In this way, he suggests, the Russian state “arrogates to itself the right to speak on behalf of all Russian culture, even though the Russian Federation arose only in 1991 and many literary works in Russian were written abroad, beyond both its historical and geographical borders.” And that has the effect of distorting that culture into “hack propaganda.”

A related misconception is the notion that “the Russian language belongs to the Russian state” and that the Russian state can and must defend it anywhere – albeit this is a highly selective defense depending on political considerations. Thus, Latvia which does a lot for Russian language instruction is attacked, while Turkmenistan which doesn’t.

More generally, Shtepa writes, the Russian language was used historically as “a tool for the expansion of empire,” one used to Russify non-Russians. In the 19th century, the tsars “tried to ban Ukrainian and Belarusian.” This is echoed today in comments by some Moscow propagandists that “Ukrainian was ‘invented by the Austro-Hungarian General Staff.”

Moscow has also retained elements of this forced Russification approach, requiring for example that all languages within Russia must use the Cyrillic alphabet “in order to gain official status. That is, Shtepa says, “a blatant suppression of the laws of linguistics in favor of the interests of imperial unification.”

Not surprisingly this has a negative impact on and is opposed by many non-Russians who have “a natural desire to maintain their own cultural identities.”  But however “paradoxical” it may seem, “Russians have not gained anything from this imperial Russification.” Instead, they have become among the biggest losers.
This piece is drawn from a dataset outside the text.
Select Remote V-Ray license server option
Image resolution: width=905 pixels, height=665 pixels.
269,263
In his native Karelia, Shtepa points out, Karlian has been almost completely “liquidated,” but so too have been the various dialects hitherto spoken by Russians there. These dialects have been deemed “’incompatible with the norms of the Russian language’” and “Muscovite spelling and pronunciation have been proclaimed the only ‘norms’ recognized by the state.”
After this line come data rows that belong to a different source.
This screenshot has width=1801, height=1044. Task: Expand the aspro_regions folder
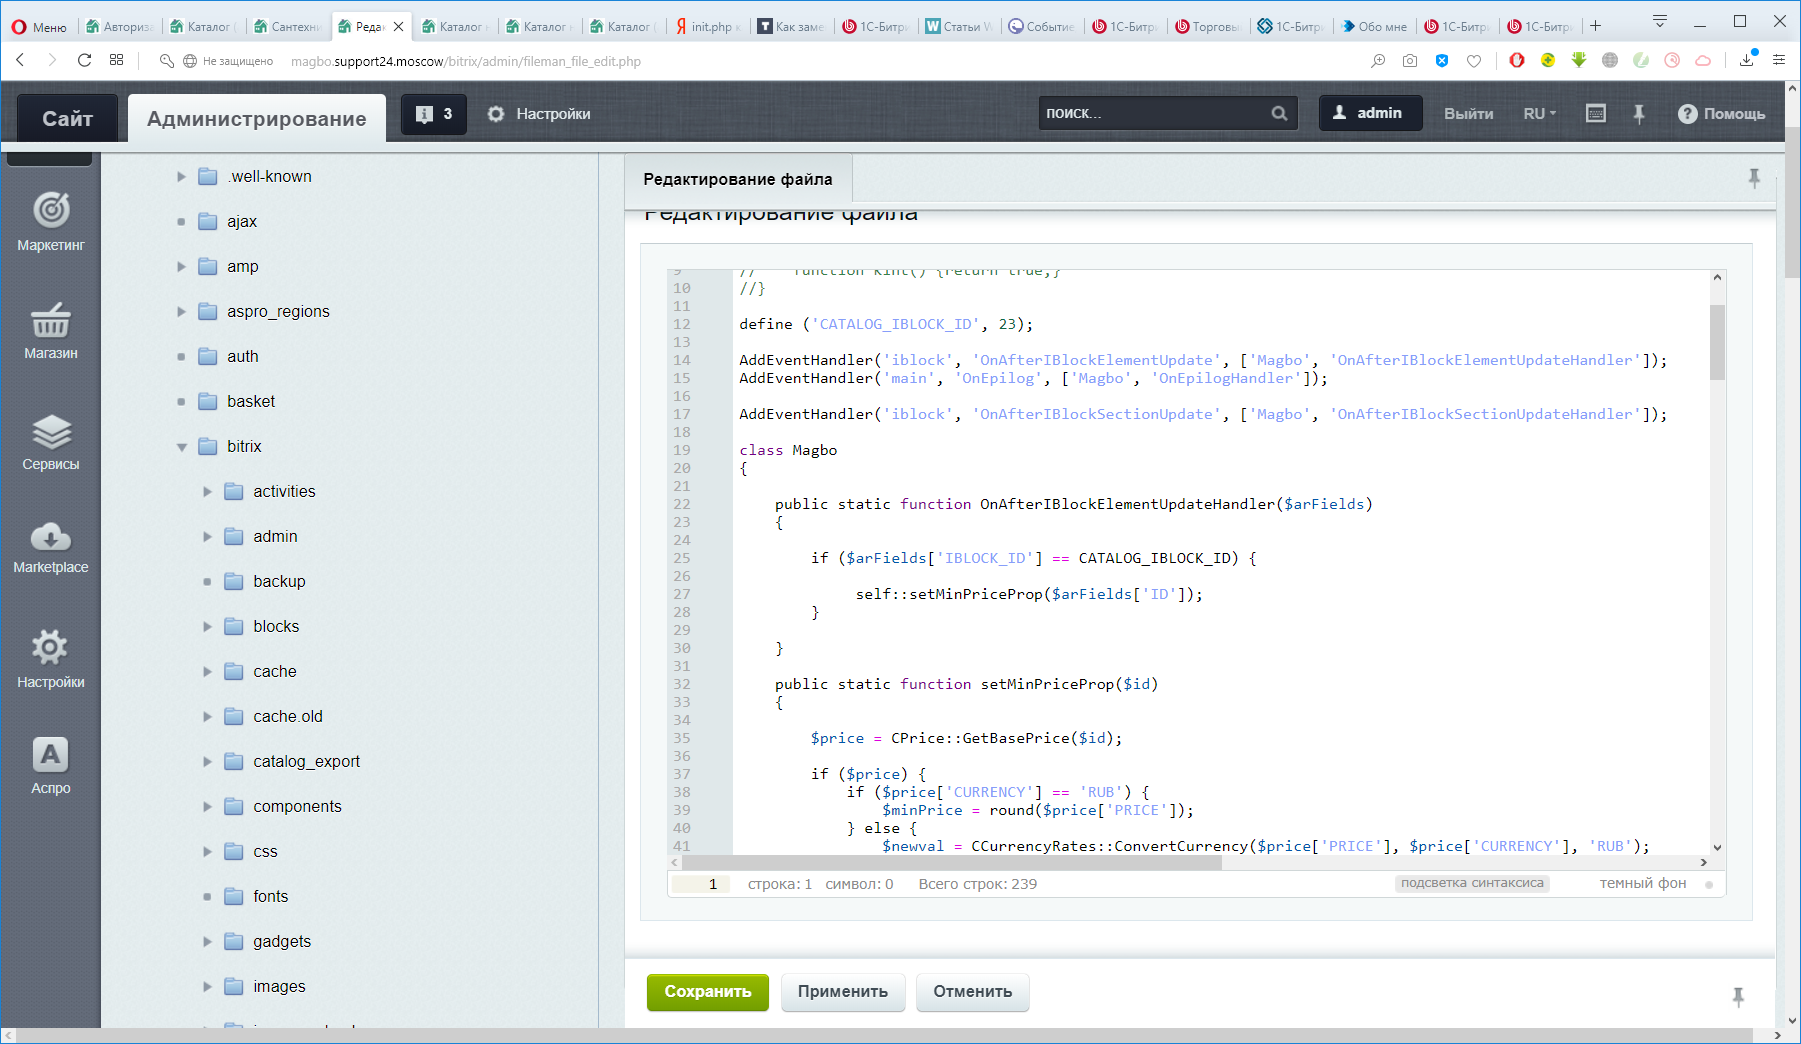click(x=182, y=312)
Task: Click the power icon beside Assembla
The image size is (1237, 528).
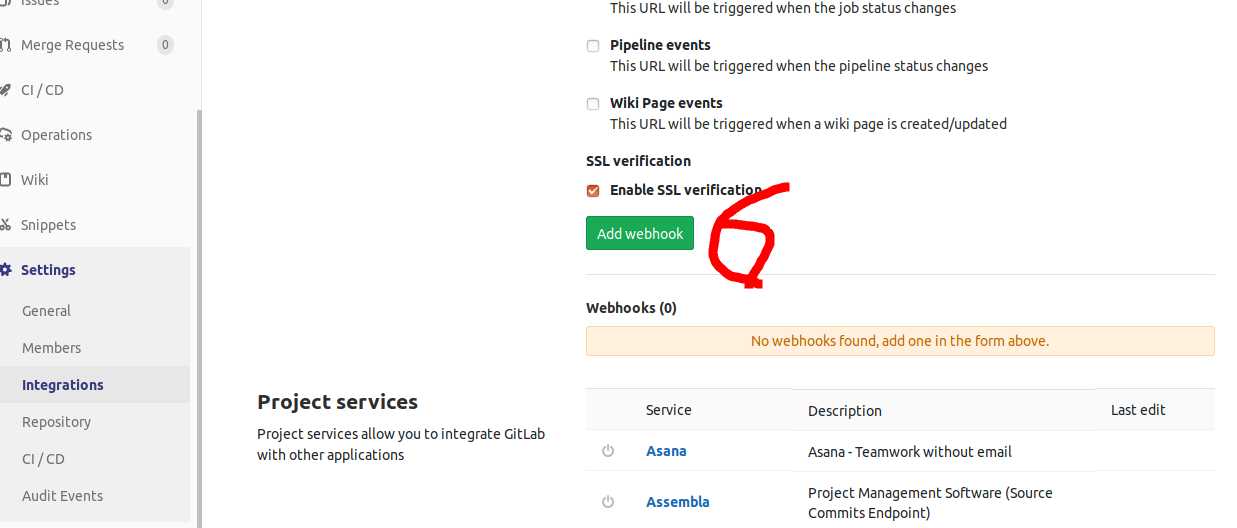Action: click(608, 502)
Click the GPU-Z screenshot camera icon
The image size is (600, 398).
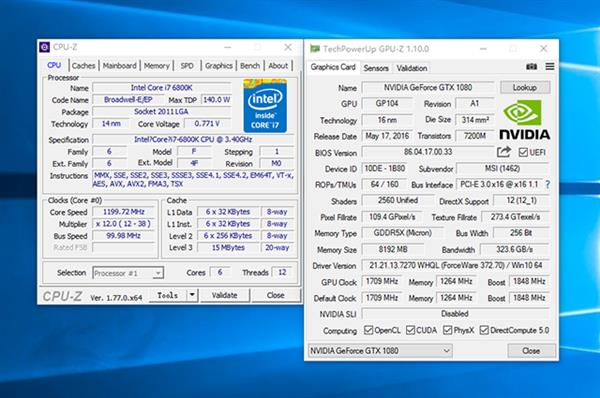click(x=532, y=67)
No other major world language is so state-centered. Great Britain “doesn’t dictate any single globally binding set of rules for English.” It accepts the diversity of English in the US, Australia, and elsewhere. “Germany doesn’t try to make German its ‘property.” And Latin American nations would be shocked if Spain tried to “impose common linguistic norms.”
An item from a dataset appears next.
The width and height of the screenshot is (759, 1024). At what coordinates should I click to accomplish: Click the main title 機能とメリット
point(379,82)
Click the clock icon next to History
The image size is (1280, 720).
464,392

Russian must be freed from Russia’s use of it “as a tool of imperial policy,” and indeed, Ukraine could help trigger that. There, “Russian is still associated with Russia,” but only because of Russian propaganda. “To reject Russian as a result would be analogous to American revolutionaries rejecting English because the British army spoke it.”

The awarding of a Nobel prize to a Russian-speaking, non-Russian writer is in fact a recognition of the global role of the Russian language” and highlights the fact that the language belongs to people and not the state, Shtepa says. Indeed, it could lead to the promotion of independent Russian-langauge media outlets in Europe that would triumph over Moscow’s imperial propaganda.